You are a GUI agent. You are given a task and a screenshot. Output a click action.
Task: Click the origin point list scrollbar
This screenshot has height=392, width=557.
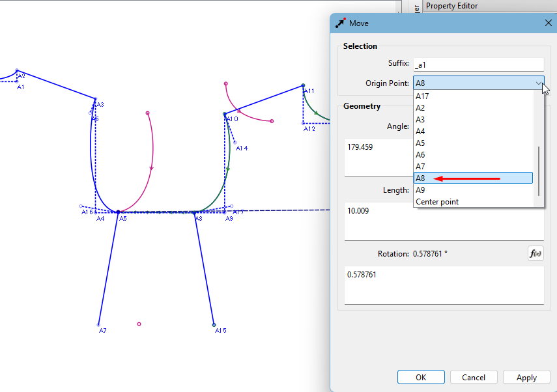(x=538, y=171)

· · · · ·

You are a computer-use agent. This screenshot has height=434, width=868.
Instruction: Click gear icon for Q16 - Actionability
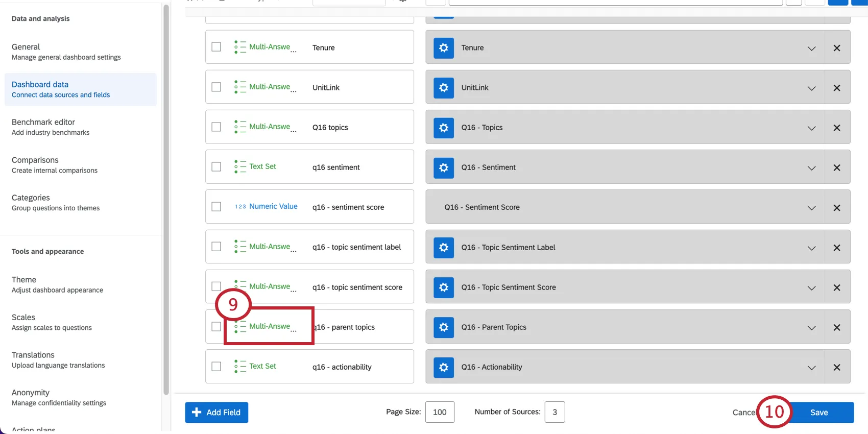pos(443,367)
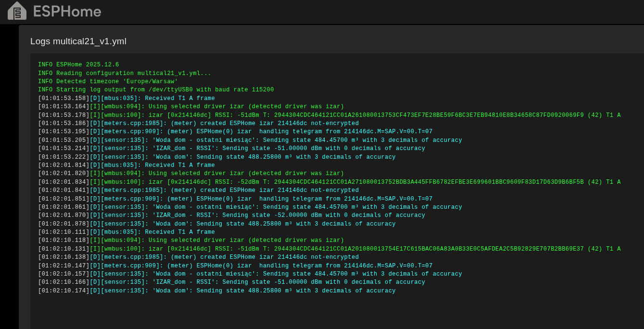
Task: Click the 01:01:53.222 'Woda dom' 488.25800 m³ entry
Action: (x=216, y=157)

· · · · ·

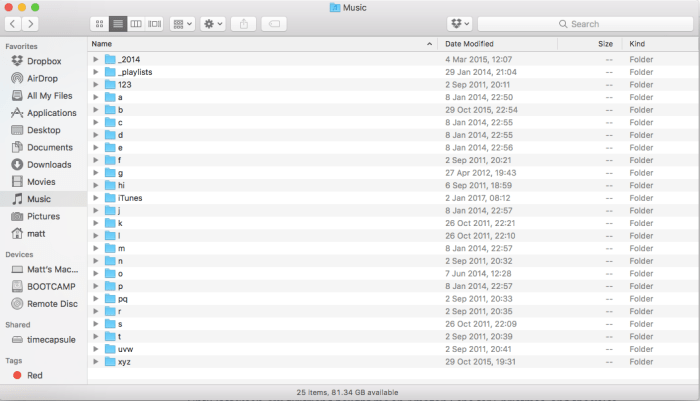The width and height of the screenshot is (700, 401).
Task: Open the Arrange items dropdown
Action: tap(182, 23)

· · · · ·

▶ _Required action_:
Wherever "agent" occurs in the records above, copy the line it sits in.

▶ _Response to this exercise_:
You are a GUI agent. You are given a task and a screenshot. Output a click action.
You are a computer-use agent. This screenshot has height=434, width=868.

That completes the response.